While she assesses China’s Middle East policy as “a big question” in terms of its direction, she still believes it’s based on the country’s “diverse economic ties” with the turbulent region, aiming to keep the situation calm and safe for open supply chains, a crucial interest for Beijing’s soft power status.

Sami al Arian, a Palestinian-American professor and director at the Center for Islam and Global Affairs (CIGA) at Sabahattin Zaim University, has similar thoughts. “So far, China’s policy in the Middle East has been to concentrate on economic gains and economic security in terms of energy security.”

“If we look at China’s relationship with Iran, Saudi Arabia and other Gulf states, it’s pretty much concerned about securing its energy needs in oil and gas. This hasn’t really evolved yet into a geopolitical competition to try to gain political advantages or military bases or any of the sort that the US has enjoyed for the past half century or more,” Arian tells TRT World.

Challenging the US?

Experts, however, don’t see clear signs of a Chinese challenge in the Middle East against the world’s biggest military and economic power.

“China’s deepening relations with the Middle East cannot be simply regarded as a challenge to the US. If the US can meet the development needs of Middle Eastern countries and their people, I believe that the US will still be popular in the Middle East. Not to mention that so far, no country has the hard power to challenge the US in the Middle East,” says Hongda.

While Lavi finds China’s recent Middle East moves like the Saudi-Iran deal as “disturbing”, she does not think that Beijing’s policies can amount to challenging the US, adding that the Asian giant does not aim to replace the US as the policeman of the Middle East.

In the mid or long term, China will probably not have military bases in the Middle East to challenge the US presence because Beijing does not have an aggressive global military posture except its own region in the Pacific, according to Arian.

Some experts, including Henry Kissinger, a top diplomacy figure, also feel that China’s Saudi-Iran deal might increase concerns in Israel, a nemesis of Tehran and a powerful US ally, which might become more careful in targeting Iranian assets across the Middle East after seeing Beijing’s rapprochement with the Shia-majority state.

According to Kissinger, both Israeli and American pressure on Tehran now needs “to take into account” Chinese interests in Iran. But as time goes by, “Outside forces such as the US and Israel will try to poison this deal,” Arian views.

As long as the US continues to keep large military bases across the Middle East and the economic priorities of the Gulf states aim to attract Western companies more than Chinese companies, it will be difficult for Beijing to challenge Washington’s power base in the region, according to Hamdi.

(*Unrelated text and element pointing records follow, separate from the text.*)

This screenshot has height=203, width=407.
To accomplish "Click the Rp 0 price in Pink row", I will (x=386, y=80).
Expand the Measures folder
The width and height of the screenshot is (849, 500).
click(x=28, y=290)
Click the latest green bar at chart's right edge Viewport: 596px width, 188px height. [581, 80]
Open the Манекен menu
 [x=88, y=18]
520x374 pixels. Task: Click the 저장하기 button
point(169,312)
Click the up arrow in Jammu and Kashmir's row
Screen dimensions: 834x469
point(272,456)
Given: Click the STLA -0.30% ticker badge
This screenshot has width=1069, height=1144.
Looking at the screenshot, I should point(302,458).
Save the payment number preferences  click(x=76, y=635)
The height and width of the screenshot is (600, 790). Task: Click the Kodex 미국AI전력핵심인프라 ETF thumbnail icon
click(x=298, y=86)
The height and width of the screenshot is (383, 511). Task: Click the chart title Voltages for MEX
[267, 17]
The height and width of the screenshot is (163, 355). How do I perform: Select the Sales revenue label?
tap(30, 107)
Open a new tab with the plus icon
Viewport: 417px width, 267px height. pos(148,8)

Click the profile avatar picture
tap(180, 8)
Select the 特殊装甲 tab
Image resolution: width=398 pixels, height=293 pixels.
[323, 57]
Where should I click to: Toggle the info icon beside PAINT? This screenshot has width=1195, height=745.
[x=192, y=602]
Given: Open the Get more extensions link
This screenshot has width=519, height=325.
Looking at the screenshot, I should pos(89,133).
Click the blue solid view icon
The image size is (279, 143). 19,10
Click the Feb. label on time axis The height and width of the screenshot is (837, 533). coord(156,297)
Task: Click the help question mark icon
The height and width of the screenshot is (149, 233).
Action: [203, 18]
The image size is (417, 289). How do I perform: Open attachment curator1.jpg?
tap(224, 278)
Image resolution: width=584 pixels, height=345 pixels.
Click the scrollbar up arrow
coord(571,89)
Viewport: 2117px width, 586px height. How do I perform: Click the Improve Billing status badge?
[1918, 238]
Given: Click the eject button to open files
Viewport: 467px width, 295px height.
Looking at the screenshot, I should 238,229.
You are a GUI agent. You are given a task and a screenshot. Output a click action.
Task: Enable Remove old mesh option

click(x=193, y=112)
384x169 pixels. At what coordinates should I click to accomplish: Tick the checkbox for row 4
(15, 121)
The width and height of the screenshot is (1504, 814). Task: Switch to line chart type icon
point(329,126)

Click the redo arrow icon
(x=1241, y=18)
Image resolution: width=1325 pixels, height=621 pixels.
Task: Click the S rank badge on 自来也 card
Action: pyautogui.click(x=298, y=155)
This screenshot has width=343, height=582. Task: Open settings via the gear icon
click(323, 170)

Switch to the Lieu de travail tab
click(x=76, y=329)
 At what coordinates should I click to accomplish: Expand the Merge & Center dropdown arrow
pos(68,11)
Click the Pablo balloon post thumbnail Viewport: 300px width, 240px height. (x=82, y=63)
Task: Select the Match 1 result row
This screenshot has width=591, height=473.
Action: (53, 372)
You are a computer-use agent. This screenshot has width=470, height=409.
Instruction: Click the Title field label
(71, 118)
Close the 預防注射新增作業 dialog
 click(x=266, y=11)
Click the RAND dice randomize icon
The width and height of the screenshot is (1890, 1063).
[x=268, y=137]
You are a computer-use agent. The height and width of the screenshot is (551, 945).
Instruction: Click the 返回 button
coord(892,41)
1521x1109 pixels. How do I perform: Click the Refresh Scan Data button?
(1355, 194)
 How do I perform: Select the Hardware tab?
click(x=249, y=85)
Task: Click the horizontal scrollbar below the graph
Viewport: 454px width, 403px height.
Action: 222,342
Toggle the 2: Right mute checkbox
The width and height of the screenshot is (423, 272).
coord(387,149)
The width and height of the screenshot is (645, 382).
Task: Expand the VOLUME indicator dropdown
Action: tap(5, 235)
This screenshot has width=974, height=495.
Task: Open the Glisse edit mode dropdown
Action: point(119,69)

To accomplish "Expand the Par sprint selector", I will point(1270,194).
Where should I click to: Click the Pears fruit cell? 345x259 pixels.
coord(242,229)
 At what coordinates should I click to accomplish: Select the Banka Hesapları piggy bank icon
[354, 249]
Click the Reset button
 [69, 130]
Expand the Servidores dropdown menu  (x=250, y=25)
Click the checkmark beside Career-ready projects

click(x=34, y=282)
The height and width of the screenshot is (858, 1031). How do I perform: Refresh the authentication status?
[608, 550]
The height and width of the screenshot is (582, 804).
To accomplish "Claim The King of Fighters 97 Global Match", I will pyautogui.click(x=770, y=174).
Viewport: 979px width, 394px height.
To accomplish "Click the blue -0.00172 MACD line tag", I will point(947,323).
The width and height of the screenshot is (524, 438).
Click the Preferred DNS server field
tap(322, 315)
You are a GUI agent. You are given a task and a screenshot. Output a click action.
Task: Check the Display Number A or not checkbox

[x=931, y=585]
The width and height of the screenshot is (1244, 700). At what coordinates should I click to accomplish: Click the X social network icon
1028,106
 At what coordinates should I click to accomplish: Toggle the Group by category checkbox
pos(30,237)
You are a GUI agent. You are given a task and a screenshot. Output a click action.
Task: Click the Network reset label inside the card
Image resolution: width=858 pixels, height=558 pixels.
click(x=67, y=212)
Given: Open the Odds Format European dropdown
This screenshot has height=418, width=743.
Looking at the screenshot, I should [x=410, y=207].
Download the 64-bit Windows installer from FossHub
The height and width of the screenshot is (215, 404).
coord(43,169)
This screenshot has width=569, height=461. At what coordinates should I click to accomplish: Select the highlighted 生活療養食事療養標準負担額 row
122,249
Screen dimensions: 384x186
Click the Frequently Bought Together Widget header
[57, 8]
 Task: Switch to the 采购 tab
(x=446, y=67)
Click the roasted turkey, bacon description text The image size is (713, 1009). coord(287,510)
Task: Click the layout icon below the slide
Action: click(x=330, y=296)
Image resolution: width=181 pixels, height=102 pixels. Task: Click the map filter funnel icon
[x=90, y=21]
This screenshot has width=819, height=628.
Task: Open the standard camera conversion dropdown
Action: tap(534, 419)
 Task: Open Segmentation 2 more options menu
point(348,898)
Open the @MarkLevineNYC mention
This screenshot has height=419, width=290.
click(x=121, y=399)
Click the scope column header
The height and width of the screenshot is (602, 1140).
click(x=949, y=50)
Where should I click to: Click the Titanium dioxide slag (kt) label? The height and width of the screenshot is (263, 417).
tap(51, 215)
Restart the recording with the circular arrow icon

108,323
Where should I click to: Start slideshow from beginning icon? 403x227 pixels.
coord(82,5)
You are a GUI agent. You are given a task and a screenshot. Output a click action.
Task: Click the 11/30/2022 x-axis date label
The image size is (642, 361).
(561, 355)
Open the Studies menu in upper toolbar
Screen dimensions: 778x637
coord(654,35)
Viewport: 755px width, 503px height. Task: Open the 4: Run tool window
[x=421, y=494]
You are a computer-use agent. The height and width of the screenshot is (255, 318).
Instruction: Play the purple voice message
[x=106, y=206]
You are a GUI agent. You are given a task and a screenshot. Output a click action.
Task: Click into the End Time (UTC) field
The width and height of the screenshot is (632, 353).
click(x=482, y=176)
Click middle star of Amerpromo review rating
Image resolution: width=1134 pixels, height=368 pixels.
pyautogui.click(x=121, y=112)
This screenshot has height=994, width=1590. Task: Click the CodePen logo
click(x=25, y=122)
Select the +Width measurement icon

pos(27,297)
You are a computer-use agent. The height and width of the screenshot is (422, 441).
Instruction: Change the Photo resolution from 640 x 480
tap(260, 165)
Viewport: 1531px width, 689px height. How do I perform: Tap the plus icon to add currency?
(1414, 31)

China is taking advantage of Western loopholes in the Middle East, expanding its influence in the region rather than challenging the US, says Hamdi. The Chinese strategy’s long-term success largely depends on both Beijing’s capabilities to capitalise on Western failures and how much Gulf states like Saudi Arabia are “ready for any US backlash” if their ties with Beijing develop into higher levels, he adds.

Pantucci, the China expert, also thinks that it’s far too early to say that China has replaced the US in the Middle East because the Saudis and others in the region continue to see the US as a critical security guarantor.

“It’s far too premature to say that the Chinese are eclipsing the US.”